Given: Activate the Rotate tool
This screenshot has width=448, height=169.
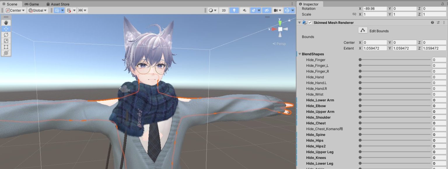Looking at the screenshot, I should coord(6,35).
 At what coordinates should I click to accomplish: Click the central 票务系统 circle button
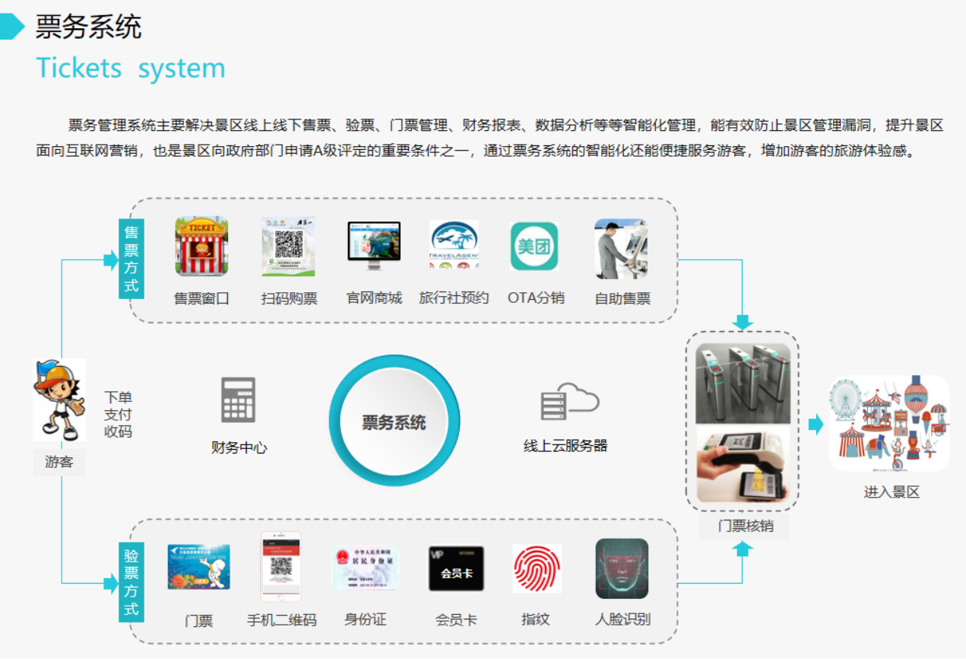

########

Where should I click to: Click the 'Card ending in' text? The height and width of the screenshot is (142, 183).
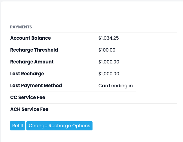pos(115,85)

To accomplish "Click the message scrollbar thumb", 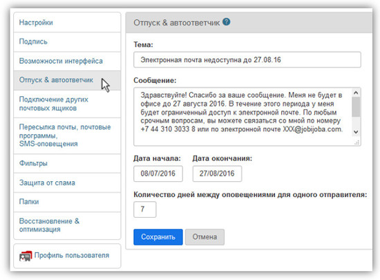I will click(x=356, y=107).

########

= ABOUT THIS TASK =
From the records above, output only the lines starting at the one containing "Given: Activate the Rotate tool" and ending at the one containing "At what coordinates", word for word. Pictures stay out.

= OUTPUT BELOW =
Given: Activate the Rotate tool
This screenshot has width=448, height=169.
Looking at the screenshot, I should coord(6,35).
 At what coordinates should I click to accomplish: Click the central 票务系统 circle button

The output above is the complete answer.